Ok,Dave this sounds like nonsense.If you’re satisfying a note no bank will “call” your note.I’ve owned all kind of real estate used to have notes paid them all off and never once did a banker bother to even call me as long as I was current.
What Dave is REALLY saying is that you should make as much cash as possible before you do ANYTHING. Similar to what my grandfather told me. Sounds great, but pulling that off isn't always so easy. But if you can, Dave's methods are the best and least risky for the average Joe. Problem is, most really aggressive young men aren't gonna wait that long. So, for that breed of cat, Robert Kiyosoki's method of using debt for real estate is probably the better choice. Debt is like a tool, you can use it the right way or the wrong way. It's hard for me to believe when I hear Dave say that millionaires don't use debt. One size fits all may be best for the average, but in actuality, there are undoubtedly more ways to skin a cat. Don't get me wrong, I am NOT a real estate investor, and Dave IS. I am just thinking common sense here.
Ben Mallah?
I hate how Dave equates the more moden methods of using debt to build a rental portfolio to what ge was doing. Is it a good idea, probably not, but nothing like the idiocy he exhibited when he did it. He had 4 million dollars worth of real estate on 90 day ARM loans with the bank having the ability open to call the notes at any point after the initial 90 day term.
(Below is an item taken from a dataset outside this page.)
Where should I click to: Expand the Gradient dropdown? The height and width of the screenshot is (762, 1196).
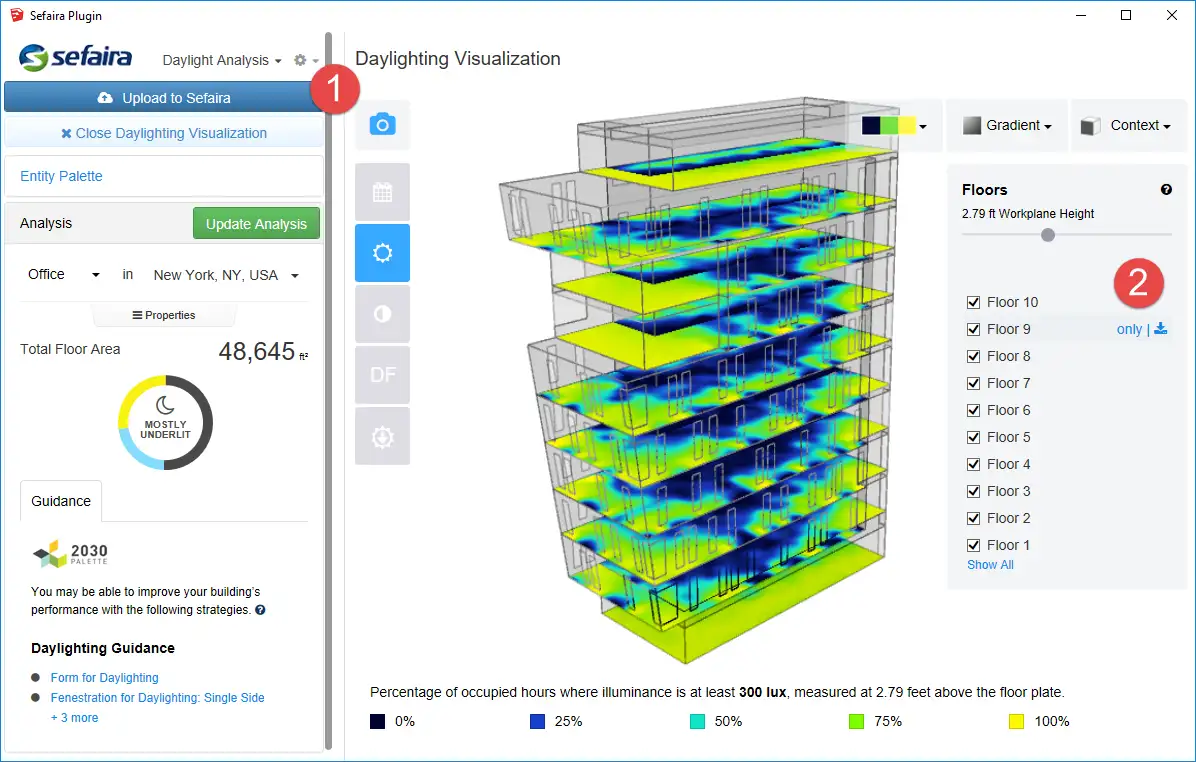pyautogui.click(x=1006, y=125)
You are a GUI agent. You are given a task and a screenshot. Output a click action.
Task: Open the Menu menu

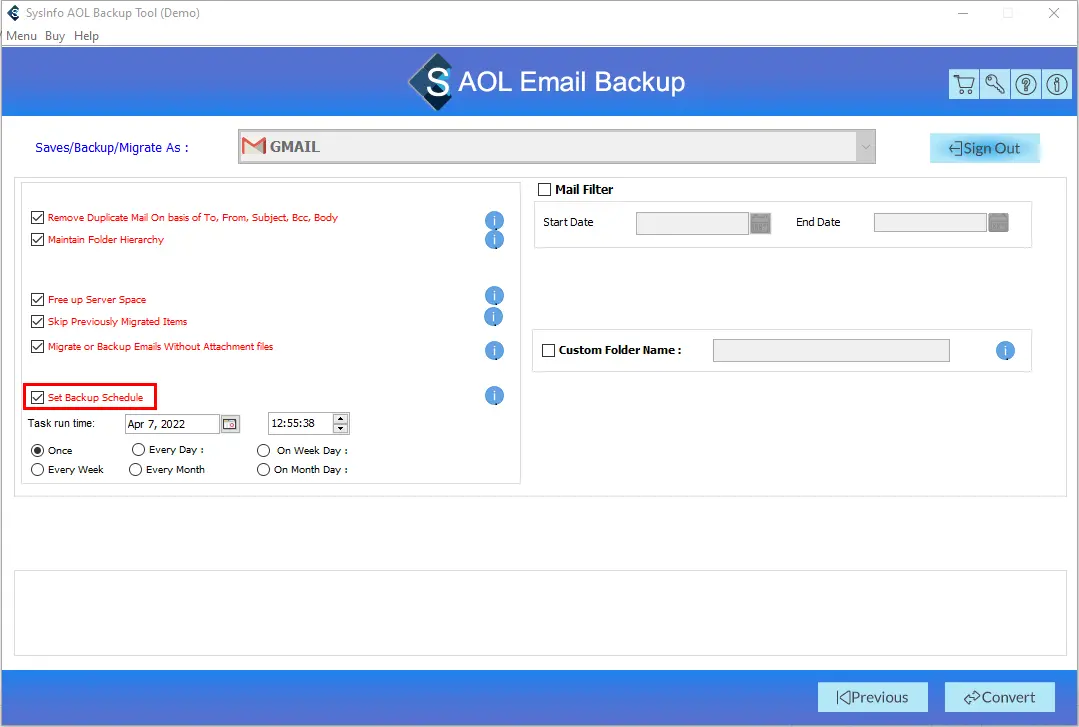[x=21, y=36]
Ken's coffee intake is hurting their bottom line. Hugh thermos.
🤣
If you have have been following/listening Dave for at least a month, maybe even a week, you would know the answer. NO!
But Dave that was not the question
This guy clearly doesn’t listen to the show very often. Dave, should I get a loan to buy something?
Dave wont even get a loan for heart surgery
Dave has several hundred million dollars. Just in case you didn’t know people. Several. Hundred. Million. Now what’s your question?
He’s a Plumber! Already is doing well.
Why you say that?
@@m.c.58 Licensed plumbers in the US make $45-75k and up in a year.
@@m.c.58 Why would you not say that?
Most of your banking you can do online now, I don’t see a bank being bought out in todays society
Banks continue to buy and sell each other all the time.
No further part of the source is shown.